The Modern World During and After the World Wars, C. 1914–1960

Dada and Surrealism

What is Surrealism?

Like Dada, Surrealism was an early twentieth-century movement that made a major impact on art and literature between the First and Second World Wars. In 1924, French poet André Breton (1896–1966) wrote the first Surrealist Manifesto in which he called on writers to free themselves from the restrictions of rationality and explore creativity through subconscious means, including free association, dream analysis, and automatic writing and drawing. The word “surreal” suggests the merging of dreams with reality to reveal a superior, more inclusive reality. Breton credited Sigmund Freud with developing the foundations of Surrealism in his studies in psychoanalysis.

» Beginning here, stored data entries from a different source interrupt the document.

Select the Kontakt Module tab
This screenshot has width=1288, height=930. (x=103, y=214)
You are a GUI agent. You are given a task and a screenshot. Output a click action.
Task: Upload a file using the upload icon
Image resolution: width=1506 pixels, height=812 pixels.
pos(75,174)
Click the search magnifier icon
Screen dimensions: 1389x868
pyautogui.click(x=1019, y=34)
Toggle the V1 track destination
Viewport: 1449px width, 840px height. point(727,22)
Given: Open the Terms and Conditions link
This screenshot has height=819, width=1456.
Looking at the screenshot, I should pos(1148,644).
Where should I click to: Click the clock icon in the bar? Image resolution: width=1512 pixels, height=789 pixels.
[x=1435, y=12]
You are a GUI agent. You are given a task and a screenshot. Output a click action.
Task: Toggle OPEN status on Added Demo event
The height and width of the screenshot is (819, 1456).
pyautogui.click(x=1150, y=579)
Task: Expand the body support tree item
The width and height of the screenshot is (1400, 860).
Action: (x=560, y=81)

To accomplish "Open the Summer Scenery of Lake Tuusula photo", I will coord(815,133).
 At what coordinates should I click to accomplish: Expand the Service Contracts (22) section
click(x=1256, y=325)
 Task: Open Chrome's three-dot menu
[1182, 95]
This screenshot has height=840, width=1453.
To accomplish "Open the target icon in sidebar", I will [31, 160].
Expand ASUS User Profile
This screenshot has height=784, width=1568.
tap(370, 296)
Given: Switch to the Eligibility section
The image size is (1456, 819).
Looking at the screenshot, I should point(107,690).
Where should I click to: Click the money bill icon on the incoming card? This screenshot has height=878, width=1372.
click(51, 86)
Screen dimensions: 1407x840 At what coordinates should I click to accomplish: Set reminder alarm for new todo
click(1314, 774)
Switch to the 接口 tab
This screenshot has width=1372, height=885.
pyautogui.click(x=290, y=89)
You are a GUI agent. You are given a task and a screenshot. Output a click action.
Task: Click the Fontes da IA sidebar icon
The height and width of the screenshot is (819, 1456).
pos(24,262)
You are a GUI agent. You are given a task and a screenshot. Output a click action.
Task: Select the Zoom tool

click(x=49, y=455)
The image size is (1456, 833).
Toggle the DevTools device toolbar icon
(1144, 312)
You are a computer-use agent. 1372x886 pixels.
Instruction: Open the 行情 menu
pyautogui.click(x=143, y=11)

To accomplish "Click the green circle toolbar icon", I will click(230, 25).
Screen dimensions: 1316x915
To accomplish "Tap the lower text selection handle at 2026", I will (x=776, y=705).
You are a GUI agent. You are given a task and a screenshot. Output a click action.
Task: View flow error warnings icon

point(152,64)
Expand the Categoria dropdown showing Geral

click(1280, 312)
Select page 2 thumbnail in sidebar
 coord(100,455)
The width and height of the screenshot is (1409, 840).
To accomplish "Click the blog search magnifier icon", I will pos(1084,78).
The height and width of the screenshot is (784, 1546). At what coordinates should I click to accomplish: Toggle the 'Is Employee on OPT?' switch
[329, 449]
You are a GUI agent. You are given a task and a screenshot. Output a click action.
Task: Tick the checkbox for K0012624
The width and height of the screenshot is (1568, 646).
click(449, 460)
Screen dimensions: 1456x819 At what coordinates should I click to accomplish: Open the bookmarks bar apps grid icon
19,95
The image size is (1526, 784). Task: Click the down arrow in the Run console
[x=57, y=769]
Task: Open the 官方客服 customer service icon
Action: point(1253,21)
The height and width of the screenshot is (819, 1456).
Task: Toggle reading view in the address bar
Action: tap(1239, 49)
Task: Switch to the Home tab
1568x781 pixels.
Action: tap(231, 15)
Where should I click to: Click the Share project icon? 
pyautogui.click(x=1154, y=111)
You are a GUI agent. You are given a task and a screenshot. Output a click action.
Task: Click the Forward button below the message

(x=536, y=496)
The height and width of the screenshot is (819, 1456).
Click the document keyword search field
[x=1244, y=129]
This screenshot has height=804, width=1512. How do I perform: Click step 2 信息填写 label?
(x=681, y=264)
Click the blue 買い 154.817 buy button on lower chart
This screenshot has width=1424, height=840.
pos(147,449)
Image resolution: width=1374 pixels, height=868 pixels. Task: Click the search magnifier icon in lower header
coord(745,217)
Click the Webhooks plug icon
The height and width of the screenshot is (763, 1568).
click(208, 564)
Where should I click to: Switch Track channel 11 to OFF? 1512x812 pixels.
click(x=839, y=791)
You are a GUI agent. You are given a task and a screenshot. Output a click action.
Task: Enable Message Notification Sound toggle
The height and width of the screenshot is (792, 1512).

Key Surrealist artists include Giorgio de Chirico (1888–1978), Max Ernst (1891–1976), André Masson (1896–1987), Joan Mirò (1893–1983), Man Ray (18901976), René Magritte (1898–1967), and Salvador Dali (1904–1989), among others. The work of the Surrealists is characterized by shocking, often erotic imagery, such as René Magritte’s fusion of the nude female form with a face in his oil painting, Le viol (1934), and the juxtaposition of surprising, seemingly unconnected elements. For example, Meret Oppenheim covered a cup, saucer, and spoon with fur in her Objet (le déjeuner en fourrure) in 1936. Like many other examples of Surrealist art, these disorienting works were inspired by Freudian symbolism and dream analysis.